アクチュアリーという仕事の魅力

その他の分野

藤田 卓

インシュアテック企業
情報理工学系研究科 システム情報学専攻

アクチュアリアル・データサイエンスを武器に、スピーディーな意思決定を支える。

仕事内容

保険数理とデータサイエンスを掛け合わせたソリューションにより、経営の意思決定をサポートする

保険分野におけるデータやAI等のテクノロジー活用を、「インシュアテック」と言います。私はインシュアテック企業に所属し、お客様である保険会社の保険料を、機械学習技術を活用して算出するソリューションを提供しています。このソリューションにより、これまで時間を要していた保険料の算出時間が大幅に短縮でき、迅速かつ円滑な透明性の高い意思決定につながります。

仕事をする際に心がけているのは、お客様が抱える課題の背景をさまざまな情報から整理し、論理的思考で問題の原因を特定することです。以前、前任者のいない全く新しいプロジェクトを任されたことがあります。従来モデル化されてこなかったリスクについて、海外事例をもとに日本のケースに落とし込み、リスク量を算出することを目的としていましたが、充分なデータがないため満足のいく定量的分析ができず、その分を前提条件の設定や定性的分析でカバーしました。こうした状況でも最善の提案をするためには、問題の特定から結論に至るまでのプロセスのなかで、与えられたデータだけで分析するのではなく、自ら解決に必要な情報は何かを考え、集め、分析する力が求められます。

仕事の魅力

チャレンジ精神と学び続ける姿勢があれば、活躍できるフィールドは無限に

現在の業務では、国内外の保険会社が展開するさまざまな保険商品のプライシングに関与していますが、国によって規制や利用可能なデータの質・量には違いがあり、対応の仕方もそれぞれ変わってきます。国や企業の状況に合わせた柔軟な対応が求められるチャレンジングな環境ですが、その分やりがいもあり面白いです。

また、アクチュアリーはビジネスパーソンでありながら、アカデミック分野と密接に関わることができる点も大きな魅力です。私はアクチュアリー会での活動を通じて知り合った他社や他組織の方々と、新たな数理手法について学んでおり、そこでの気づきが本業にも活かされています。普段の業務では携わらない領域の知見やスキルを吸収できる環境があるので、幅広い視点を持ったアクチュアリーとしてさらに成長できると思いますし、活躍できるフィールドもますます広がっていくと感じています。

今後の目標

「リスクを扱う専門家」のアクチュアリーには、世の中の発展を支える使命がある

今後は、現在従事しているアクチュアリアル・データサイエンス分野の理解をより深め、さまざまなお客様にデータサイエンスを通じた新たなソリューションの提案をしていきたいと思います。
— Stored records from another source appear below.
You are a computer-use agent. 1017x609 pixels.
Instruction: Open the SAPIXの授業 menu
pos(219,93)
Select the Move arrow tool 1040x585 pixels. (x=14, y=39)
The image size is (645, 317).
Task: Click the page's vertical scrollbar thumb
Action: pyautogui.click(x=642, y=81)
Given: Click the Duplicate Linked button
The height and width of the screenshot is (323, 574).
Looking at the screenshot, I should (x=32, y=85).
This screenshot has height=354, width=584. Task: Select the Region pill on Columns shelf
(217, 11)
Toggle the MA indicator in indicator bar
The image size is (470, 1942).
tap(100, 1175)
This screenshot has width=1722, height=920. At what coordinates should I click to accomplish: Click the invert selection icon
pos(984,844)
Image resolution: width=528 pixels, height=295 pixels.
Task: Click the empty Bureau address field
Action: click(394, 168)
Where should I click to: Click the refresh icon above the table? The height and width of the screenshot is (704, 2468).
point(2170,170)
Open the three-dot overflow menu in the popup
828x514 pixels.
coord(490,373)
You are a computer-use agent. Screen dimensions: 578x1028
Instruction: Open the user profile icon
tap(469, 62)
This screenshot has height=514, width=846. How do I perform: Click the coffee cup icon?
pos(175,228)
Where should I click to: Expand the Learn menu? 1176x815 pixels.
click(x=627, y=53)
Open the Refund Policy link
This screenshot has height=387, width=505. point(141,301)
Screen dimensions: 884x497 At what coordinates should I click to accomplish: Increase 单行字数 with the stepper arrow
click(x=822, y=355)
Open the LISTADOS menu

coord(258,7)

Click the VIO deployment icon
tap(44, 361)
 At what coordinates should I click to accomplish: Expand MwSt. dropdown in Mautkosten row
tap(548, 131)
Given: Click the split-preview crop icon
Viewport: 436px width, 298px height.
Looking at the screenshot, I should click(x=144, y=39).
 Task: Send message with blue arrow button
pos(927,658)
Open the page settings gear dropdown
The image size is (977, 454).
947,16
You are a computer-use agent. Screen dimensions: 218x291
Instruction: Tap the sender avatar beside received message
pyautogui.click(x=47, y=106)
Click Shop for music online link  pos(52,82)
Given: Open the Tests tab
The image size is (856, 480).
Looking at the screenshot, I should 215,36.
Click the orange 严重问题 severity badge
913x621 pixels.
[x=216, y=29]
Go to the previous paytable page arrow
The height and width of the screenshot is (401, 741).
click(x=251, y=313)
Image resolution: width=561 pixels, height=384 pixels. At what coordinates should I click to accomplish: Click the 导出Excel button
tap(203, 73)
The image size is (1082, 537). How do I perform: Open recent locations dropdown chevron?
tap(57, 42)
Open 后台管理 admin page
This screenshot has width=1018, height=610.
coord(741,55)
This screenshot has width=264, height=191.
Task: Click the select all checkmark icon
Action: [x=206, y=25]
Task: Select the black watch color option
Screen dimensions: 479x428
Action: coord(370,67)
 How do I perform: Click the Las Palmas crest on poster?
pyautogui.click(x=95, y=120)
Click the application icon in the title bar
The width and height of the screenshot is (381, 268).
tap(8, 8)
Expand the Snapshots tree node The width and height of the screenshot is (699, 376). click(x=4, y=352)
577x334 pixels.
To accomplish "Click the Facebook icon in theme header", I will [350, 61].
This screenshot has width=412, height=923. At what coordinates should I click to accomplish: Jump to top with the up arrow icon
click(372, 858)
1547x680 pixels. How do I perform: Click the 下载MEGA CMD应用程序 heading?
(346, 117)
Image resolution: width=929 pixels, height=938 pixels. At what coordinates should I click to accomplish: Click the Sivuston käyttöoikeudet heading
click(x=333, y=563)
また、アクチュアリーは従来、保険や金融など数理計算の専門家として知られていましたが、今ではビジネス全般で生じうるリスクや機会を評価・分析する専門家と言えるほど、活躍するフィールドが多様化しています。社会がますます速いスピードで変化し、企業を取り巻くリスクが複雑化しているなかで、アクチュアリーは企業の、そして社会のリスクマネジメントの大きな力になるはずです。私も業界にとらわれることなく、積極的に新しいプロジェクトや活動に関与し、アクチュアリーの活躍領域を広げていくことにも貢献したいです。世の中全体の発展を支えるという大きな使命感を持ち、成長し続けたいと思います。

Message

メッセージ

数理的な強みを活かせる職業としてアクチュアリーに関心をもっている方が多いと思います。そんな方々に伝えたいのは、実際に業界に入ると、数理的な領域以外にも、非常に多くのことを学び、活かすことができるのがアクチュアリーという仕事だということです。ビジネスの領域は幅広く、自分の強みを活かせる場は必ずあります。数理と○○を掛け合わせて、ぜひ、自分だけの得意領域を探してみてください。 今抱いている好奇心を忘れず、チャレンジし続けてほしいです。